After informed consent, the researcher checks the scheduled time of the
diagnostic and/or therapeutic procedure with iodine-containing contrast at the
department of (interventional) radiology. The researcher is present at the
angiography- or operation room or the CT-preparation room to perform the sham
preconditioning or ischemic preconditioning procedure. RIPC will be applied by
4 cycles of 5 minutes inflation and 5 minutes deflation of a standard
bloodpressure cuff around the upper arm at a pressure of the actual systolic
bloodpressure plus 50 mmHg. Sham preconditioning will be applied in a similar
fashion as the RIPC stimulus, but the blood pressure cuff is inflated to the
actual diastolic blood pressure. The researcher carefully keeps the
inflationpressure unvisible for both the patient and the (interventional)

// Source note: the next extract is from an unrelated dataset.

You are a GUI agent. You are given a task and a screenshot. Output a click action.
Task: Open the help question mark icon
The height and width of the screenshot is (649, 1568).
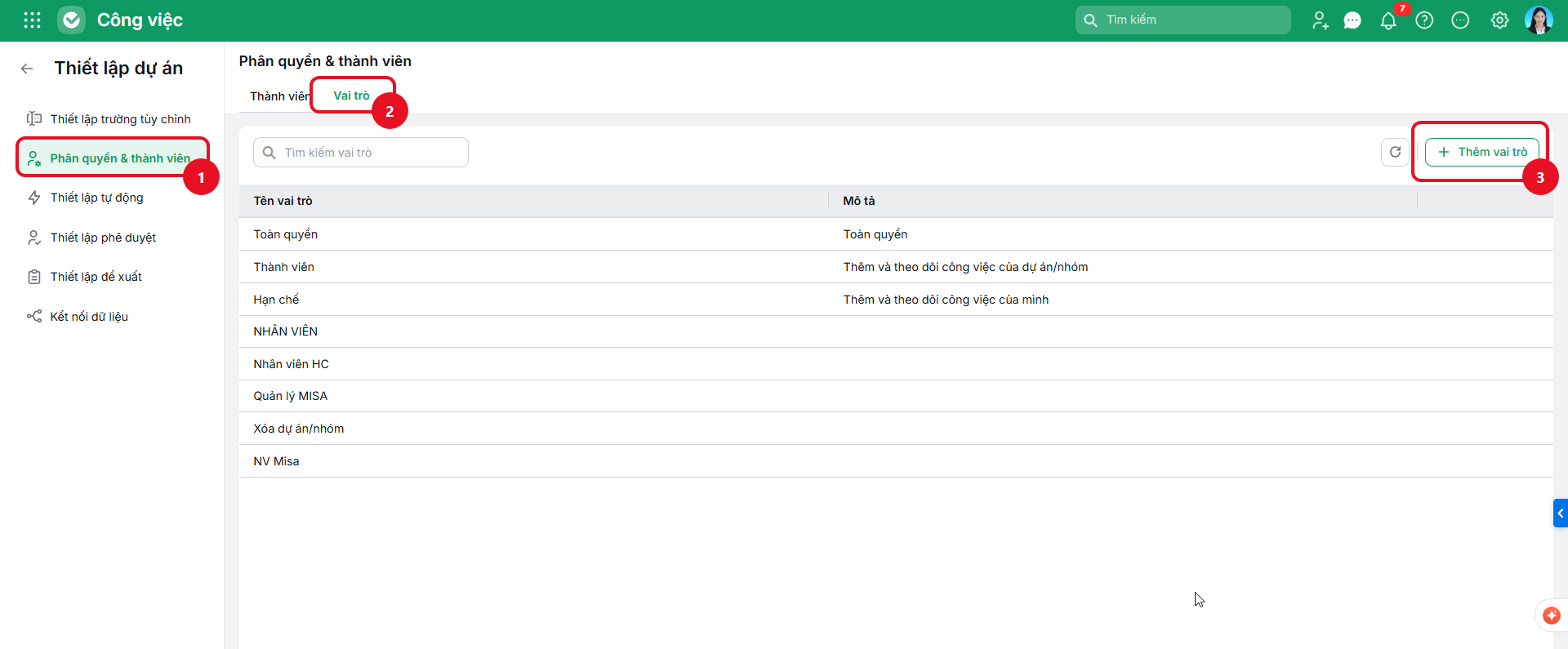[1424, 20]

radiologist. The collection of patientcharacteristics, renal function data and
the storage of urine samples will also be done by the researcher (not blinded).

Burden:
Patients are asked to fill in one questionnaire (10-15 minutes). Two additional
blood samples are taken during the insertion or removal of the needle for
infusion of the pré- and posthydration solution. The third blood sample at day
2 should be taken according to the CBO guideline and is therefore part of the
standard treatment. The collection of two urine samples will occur one day
prior to and after contrast administration. If a patient develops CIN (>25%
rise in serum creatinine), the patient will be offered to pay a visit to the
contrast outpatient clinic of the department of Nephrology (RUNMC) to check
whether or not additional measures should be taken.

Risk:
A RIPC stimulus by short, repeated insufflations of a blood pressure cuff
around the upper arm is generally considered as a safe technique. To our
knowledge complications has not been described so far.